(Pixel coordinate grounding data)

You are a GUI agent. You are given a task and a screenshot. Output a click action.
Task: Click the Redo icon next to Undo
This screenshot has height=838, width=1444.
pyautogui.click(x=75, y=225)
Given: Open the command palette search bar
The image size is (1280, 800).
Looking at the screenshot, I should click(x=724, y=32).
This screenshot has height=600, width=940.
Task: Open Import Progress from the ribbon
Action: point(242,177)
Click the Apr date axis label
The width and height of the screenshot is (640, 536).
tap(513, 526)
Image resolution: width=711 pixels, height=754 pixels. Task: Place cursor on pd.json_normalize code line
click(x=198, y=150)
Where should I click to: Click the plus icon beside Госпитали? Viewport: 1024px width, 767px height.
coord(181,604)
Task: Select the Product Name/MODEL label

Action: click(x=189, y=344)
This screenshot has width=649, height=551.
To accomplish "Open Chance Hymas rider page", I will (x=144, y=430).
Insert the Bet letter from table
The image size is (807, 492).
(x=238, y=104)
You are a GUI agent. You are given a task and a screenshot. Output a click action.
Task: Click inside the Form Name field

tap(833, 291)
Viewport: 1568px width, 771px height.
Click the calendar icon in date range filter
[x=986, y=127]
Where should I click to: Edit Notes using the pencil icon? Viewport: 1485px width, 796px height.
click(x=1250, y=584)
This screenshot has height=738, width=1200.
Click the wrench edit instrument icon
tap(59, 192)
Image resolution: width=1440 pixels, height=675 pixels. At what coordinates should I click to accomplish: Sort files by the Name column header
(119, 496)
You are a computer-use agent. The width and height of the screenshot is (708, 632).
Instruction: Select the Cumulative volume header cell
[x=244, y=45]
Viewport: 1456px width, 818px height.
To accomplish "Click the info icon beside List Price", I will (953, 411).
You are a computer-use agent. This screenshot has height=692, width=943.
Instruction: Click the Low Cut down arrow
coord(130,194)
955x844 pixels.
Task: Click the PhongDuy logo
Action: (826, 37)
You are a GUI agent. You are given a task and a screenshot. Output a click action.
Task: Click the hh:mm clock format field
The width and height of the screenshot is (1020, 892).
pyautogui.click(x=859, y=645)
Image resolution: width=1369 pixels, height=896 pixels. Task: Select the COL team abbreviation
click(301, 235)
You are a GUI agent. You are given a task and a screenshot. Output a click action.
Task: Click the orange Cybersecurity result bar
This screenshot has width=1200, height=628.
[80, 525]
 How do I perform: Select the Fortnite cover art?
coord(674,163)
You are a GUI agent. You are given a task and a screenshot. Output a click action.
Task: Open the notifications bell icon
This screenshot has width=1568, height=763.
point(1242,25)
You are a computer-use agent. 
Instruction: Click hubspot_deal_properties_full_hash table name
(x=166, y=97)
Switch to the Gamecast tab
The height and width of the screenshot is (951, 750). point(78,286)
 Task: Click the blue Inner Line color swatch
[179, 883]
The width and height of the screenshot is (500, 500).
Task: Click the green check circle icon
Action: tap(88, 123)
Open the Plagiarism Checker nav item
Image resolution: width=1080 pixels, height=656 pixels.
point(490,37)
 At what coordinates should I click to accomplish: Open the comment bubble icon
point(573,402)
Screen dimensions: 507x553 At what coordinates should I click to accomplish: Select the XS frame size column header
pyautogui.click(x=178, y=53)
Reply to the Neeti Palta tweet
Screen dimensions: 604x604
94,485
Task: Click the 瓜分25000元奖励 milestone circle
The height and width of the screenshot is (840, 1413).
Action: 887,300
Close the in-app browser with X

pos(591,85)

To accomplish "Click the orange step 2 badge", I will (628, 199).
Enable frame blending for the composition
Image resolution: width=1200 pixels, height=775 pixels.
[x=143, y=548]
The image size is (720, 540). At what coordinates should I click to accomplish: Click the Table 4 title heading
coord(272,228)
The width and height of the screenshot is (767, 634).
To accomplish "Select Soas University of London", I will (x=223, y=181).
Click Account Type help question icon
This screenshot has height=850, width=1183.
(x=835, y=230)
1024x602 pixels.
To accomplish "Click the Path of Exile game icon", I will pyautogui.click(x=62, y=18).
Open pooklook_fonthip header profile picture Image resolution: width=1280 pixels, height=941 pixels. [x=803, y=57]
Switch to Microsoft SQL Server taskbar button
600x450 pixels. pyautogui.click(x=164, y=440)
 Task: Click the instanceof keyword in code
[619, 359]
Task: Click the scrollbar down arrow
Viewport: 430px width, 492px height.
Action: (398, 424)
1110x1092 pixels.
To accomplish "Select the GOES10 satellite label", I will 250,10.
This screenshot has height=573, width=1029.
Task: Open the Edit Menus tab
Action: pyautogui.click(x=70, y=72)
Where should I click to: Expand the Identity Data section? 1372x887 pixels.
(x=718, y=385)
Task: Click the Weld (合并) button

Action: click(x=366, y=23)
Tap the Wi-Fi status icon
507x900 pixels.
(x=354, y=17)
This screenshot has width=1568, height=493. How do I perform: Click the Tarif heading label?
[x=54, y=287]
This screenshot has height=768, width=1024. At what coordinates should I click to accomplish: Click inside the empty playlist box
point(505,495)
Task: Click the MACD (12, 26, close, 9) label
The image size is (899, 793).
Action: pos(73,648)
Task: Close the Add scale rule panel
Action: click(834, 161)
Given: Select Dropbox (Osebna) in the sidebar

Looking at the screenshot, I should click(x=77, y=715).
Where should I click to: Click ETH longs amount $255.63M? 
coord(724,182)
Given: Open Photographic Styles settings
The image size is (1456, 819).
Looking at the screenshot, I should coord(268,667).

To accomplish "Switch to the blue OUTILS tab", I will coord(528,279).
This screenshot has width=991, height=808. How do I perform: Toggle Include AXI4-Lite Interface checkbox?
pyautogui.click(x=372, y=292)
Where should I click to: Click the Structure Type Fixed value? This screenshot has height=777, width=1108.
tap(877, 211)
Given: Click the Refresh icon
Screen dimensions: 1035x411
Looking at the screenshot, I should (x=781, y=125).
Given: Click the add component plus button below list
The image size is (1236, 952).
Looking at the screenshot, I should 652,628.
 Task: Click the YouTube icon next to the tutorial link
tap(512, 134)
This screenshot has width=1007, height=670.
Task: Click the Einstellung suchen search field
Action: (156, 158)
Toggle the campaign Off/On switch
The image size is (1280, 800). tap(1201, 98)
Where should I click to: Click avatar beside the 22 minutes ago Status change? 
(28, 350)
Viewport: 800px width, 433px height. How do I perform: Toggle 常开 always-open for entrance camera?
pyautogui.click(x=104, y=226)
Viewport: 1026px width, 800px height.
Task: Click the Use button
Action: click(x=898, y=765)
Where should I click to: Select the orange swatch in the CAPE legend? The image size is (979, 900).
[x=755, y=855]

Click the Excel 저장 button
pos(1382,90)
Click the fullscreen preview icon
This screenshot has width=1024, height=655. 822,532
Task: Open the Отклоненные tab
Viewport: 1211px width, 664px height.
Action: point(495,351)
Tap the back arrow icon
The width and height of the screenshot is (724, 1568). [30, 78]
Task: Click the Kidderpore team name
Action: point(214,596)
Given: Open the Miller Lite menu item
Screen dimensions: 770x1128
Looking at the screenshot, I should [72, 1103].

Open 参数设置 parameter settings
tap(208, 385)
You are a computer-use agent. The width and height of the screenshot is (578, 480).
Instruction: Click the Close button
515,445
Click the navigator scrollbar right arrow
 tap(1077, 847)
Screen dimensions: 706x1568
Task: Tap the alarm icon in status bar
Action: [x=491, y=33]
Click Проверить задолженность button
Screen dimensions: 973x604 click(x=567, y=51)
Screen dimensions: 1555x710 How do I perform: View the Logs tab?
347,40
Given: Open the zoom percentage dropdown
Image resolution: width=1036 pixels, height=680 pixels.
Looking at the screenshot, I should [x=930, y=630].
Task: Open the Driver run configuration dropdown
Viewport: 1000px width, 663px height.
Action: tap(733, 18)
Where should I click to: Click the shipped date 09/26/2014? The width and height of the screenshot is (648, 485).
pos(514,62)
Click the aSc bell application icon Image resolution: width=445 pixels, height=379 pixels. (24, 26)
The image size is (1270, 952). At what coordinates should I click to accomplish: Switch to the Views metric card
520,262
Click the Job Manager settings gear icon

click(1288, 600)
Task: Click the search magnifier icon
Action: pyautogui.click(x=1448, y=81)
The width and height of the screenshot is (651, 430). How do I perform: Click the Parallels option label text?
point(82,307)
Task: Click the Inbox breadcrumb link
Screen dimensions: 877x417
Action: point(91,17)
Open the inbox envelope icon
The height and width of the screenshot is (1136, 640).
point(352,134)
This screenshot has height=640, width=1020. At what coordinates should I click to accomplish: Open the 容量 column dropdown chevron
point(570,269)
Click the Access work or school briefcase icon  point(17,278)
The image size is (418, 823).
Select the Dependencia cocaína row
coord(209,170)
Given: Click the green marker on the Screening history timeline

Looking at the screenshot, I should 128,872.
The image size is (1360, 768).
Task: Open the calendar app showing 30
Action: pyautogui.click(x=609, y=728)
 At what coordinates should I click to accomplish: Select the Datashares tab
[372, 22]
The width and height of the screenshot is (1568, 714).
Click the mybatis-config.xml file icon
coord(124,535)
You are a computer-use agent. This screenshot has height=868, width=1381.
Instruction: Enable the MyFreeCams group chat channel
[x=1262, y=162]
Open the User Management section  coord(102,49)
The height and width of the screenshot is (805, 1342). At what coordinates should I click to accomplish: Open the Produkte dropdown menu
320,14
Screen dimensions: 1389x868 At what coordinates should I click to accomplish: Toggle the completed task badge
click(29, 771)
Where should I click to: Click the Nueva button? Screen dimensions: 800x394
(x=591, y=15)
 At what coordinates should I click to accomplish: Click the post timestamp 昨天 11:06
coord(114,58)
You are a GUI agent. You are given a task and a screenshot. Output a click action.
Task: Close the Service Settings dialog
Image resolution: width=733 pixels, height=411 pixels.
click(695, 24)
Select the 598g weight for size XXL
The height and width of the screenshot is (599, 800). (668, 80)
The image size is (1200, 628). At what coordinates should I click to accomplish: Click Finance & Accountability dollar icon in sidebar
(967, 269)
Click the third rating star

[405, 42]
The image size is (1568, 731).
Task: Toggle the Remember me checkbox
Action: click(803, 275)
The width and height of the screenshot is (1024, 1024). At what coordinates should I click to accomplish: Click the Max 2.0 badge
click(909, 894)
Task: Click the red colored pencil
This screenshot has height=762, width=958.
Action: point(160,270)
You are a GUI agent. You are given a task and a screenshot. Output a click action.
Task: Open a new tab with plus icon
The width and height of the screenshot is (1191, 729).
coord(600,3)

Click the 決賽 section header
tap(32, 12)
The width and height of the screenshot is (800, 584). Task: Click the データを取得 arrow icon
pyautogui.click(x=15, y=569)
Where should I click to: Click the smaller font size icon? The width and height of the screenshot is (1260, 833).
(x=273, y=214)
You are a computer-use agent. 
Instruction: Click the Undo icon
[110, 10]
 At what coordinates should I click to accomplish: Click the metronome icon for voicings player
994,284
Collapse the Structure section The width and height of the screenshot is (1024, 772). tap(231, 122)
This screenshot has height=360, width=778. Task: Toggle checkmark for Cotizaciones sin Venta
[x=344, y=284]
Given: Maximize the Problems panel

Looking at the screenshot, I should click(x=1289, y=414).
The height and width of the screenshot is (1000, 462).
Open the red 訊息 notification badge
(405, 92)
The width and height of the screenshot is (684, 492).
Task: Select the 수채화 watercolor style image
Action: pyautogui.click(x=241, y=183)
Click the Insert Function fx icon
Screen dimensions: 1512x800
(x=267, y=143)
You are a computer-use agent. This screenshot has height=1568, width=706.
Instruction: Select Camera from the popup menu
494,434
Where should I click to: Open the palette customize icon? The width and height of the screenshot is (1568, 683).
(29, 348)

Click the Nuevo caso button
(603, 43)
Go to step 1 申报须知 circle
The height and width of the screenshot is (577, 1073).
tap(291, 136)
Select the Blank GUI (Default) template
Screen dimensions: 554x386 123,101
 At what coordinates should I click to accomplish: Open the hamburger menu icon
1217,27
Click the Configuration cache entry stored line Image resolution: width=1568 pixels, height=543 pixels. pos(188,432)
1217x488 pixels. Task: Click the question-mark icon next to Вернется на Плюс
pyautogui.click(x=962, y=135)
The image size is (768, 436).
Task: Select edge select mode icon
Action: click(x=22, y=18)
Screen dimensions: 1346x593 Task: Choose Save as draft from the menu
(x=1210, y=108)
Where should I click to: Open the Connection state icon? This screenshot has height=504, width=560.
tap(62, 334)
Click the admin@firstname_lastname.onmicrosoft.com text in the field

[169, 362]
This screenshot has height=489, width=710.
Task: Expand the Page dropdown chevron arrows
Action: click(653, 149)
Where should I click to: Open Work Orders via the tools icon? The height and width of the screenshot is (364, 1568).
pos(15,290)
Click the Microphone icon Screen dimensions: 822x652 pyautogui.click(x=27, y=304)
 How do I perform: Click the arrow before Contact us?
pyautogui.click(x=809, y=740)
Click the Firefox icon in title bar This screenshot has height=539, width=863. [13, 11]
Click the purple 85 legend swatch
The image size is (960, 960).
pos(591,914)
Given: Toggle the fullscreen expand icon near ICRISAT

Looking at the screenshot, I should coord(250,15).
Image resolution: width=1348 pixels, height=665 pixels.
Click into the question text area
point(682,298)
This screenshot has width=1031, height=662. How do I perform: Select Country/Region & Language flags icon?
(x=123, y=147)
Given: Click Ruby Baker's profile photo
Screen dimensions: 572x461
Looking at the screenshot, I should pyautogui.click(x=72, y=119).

PROBLEM: Starting at the line that has "Open the Plagiarism Checker nav item" in the records above, restate word for word every line until the one that has "Reply to the Neeti Palta tweet", and include that one as well.

TASK ANSWER:
Open the Plagiarism Checker nav item
Image resolution: width=1080 pixels, height=656 pixels.
point(490,37)
 At what coordinates should I click to accomplish: Open the comment bubble icon
point(573,402)
Screen dimensions: 507x553 At what coordinates should I click to accomplish: Select the XS frame size column header
pyautogui.click(x=178, y=53)
Reply to the Neeti Palta tweet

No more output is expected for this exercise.